# Grinding Jig - Standrard and Fingernail



## beamer (Aug 17, 2006)

Howdy everyone. Just thought I'd post a little about my home-made grinding jigs that I "borrowed" from the wolverine design. I actually got the bulk of my ideas from Marc Phillips (http://www.woodhelp.com/Jigs.htm#GrindingJig) 










































I have also created a skew outrigger that I haven't taken pictures of (yet) and I am working on adding a piece of spring steel to the fingernail arm's "Grabber" to make sure the flutes are square to the jig.

All in all, I would say it's as effective as the wolverine and vari-grind. It may not outlive me, but it's easy enough to make anew, so I won't fret there.

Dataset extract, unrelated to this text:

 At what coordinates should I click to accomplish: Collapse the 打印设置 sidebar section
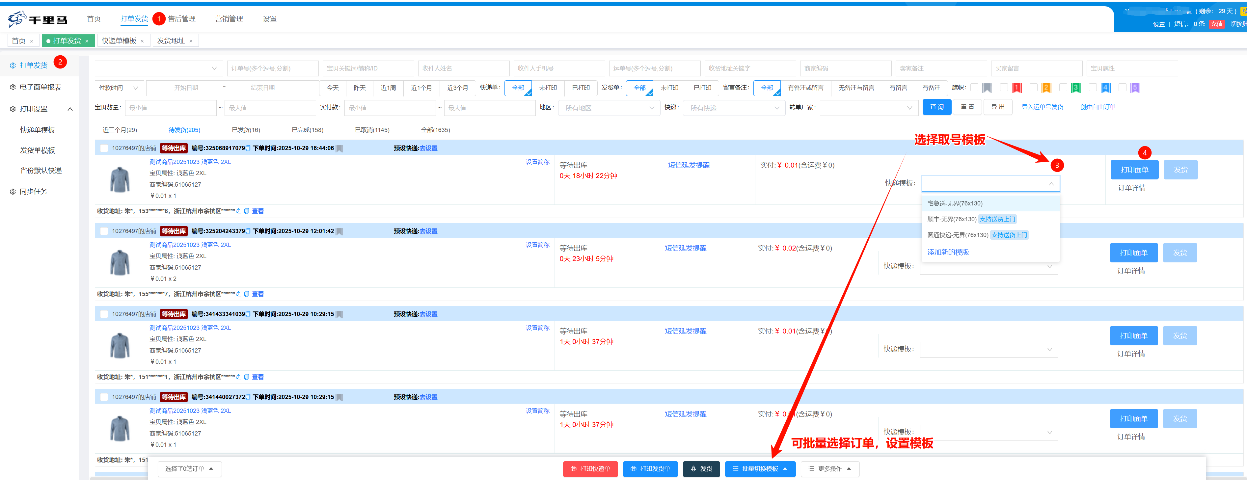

I built this jig for a couple reasons. The challenge was number one. I get a kick out of tinkering. And the cost of those jigs is highway robbery _in my opinion_. Some folks argue time vs. money. But if I enjoy doing it, i don't care how long it takes! 

Thanks for looking


----------



## alamocdc (Aug 17, 2006)

Nice looking setup, Jason.


----------



## beamer (Aug 18, 2006)

Thanks, Billy!

It took a couple iterations, but I'm very pleased with the results. It does a great job of matching up with the factory grind on my bowl gouge and it did a great job of turning a standard grind spindle gouge into a fingeranil grind without too much trouble.


----------



## leehljp (Aug 18, 2006)

Nice looking set up and great "tinkering" as you call it. That is what I call it for me too, only my tinkering is often just a tad rougher looking. Nice smooth job on the slots in the aluminum! Did you route them?


----------



## bradh (Aug 18, 2006)

Nice work
  I have built a similar base part, but have not tried the upper removeable sections. Were you able to work from the plan dimmensions or did you have to adjust the lengths?
Brad


----------



## beamer (Aug 18, 2006)

Hank: Yep - routed 'em. That's a scary process, i must say. I think in the future I'd rather get an X/Y drill press vise and use a mill of some kind for it. It's doable on the router, but it's loud and may wrack a few nerves 

Brad: I went roughly along the lines of Marc's dimensions, but i didn't follow them to the letter. Originally, i had done the 2 hole style for the pivot point and that arm was about an inch and a half longer. When the 3rd try at a two-piece "gripper" failed, i started thinking about making it a one-piece deal and that's where the single hole idea came. The slot in the arm is about half an inch longer than the tongue that goes into it - I think this adds to the "springy" nature and helps that single hole grip the arm pretty tightly. It can still be forced out, but it takes a pretty deliberate act to knock it out, I figured it was tight enough. Sandpaper glued to the insides would probably give even more grip if somone needed it.


----------